Re: [AVT] Comments on draft-perkins-avt-srtp-vbr-audio

Jean-Marc Valin <jean-marc.valin@octasic.com> Tue, 16 November 2010 18:52 UTC

Message-ID: <4CE2D2FC.2000203@octasic.com>
Date: Tue, 16 Nov 2010 13:52:44 -0500
From: Jean-Marc Valin <jean-marc.valin@octasic.com>
User-Agent: Mozilla/5.0 (X11; U; Linux x86_64; en-US; rv:1.9.1.15) Gecko/20101027 Lightning/1.0b1 Thunderbird/3.0.10
MIME-Version: 1.0
To: Ingemar Johansson S <ingemar.s.johansson@ericsson.com>
References: <DBB1DC060375D147AC43F310AD987DCC1DEA81037C@ESESSCMS0366.eemea.ericsson.se>
In-Reply-To: <DBB1DC060375D147AC43F310AD987DCC1DEA81037C@ESESSCMS0366.eemea.ericsson.se>
Content-Type: text/plain; charset="ISO-8859-1"; format="flowed"
Content-Transfer-Encoding: 8bit
Cc: "avt@ietf.org" <avt@ietf.org>, Colin Perkins <csp@csperkins.org>
Subject: Re: [AVT] Comments on draft-perkins-avt-srtp-vbr-audio
Precedence: list

Hi Ingemar,

On 10-11-16 07:17 AM, Ingemar Johansson S wrote:
> Today it may be quite far fetched to imagine that much useful
> information can be extracted this way (I even have problems to get our
> automated speech recognition exchange understand me...). However, anyone
> who has read a spy novel by Tom Clancy or John le Carré realize that
> eavesdropping is more or less picking fragments of information from many
> different sources (including trash-bins). This in combination with
> Moores law says that implementors should be aware of this issue.

I think you've pretty much summed up the idea we were trying to convey. 
Conversational speech recognition is indeed hard enough when we have the 
audio that recognizing from VBR is quite far-fetched unless the vocabulary 
is highly constrained.

On the other hand, the real worry I have with VBR and VAD is for 
pre-recorded prompts like you have in an IVR. If an attacker knows the IVR 
prompts (e.g. has an account at the same bank as you), then they can 
extract patterns that are very precise and obtain 100% identification on 
the known prompts. This is the case even with the counter-measures 
described in the draft. On the other hand, anything that isn't pre-recorded 
is not something that worries me too much.

- _DATA BLOCK_
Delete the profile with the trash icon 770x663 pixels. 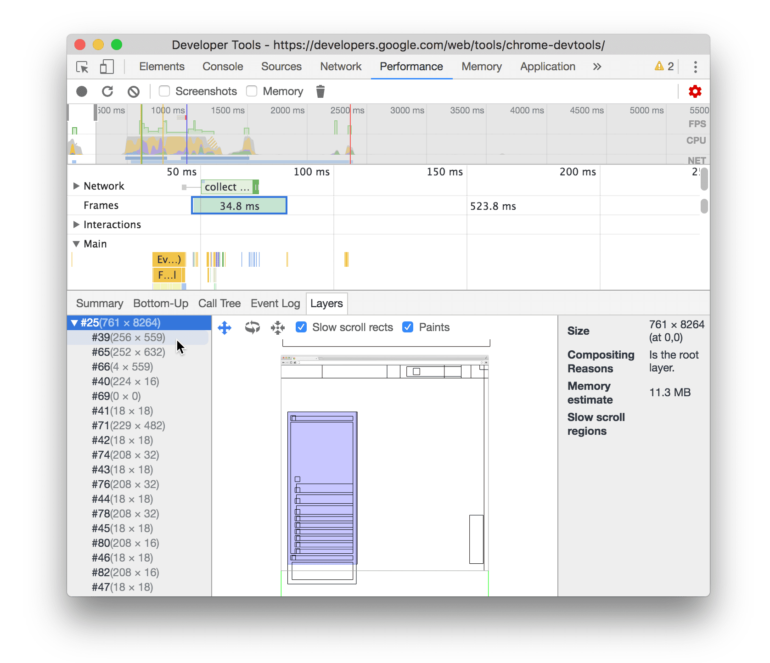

- _PROMPT_
Summarize the mailing list reply on draft-perkins-avt-srtp-vbr-audio in two sentences.

- _TASK OUTPUT_
The reply agrees with Ingemar's summary and says that recognizing conversational speech from VBR is quite far-fetched unless the vocabulary is highly constrained, since recognition is hard even with the audio. Its real worry is pre-recorded prompts such as those in an IVR: an attacker who knows them can extract very precise patterns and reach 100% identification even with the draft's counter-measures, while anything not pre-recorded is of little concern.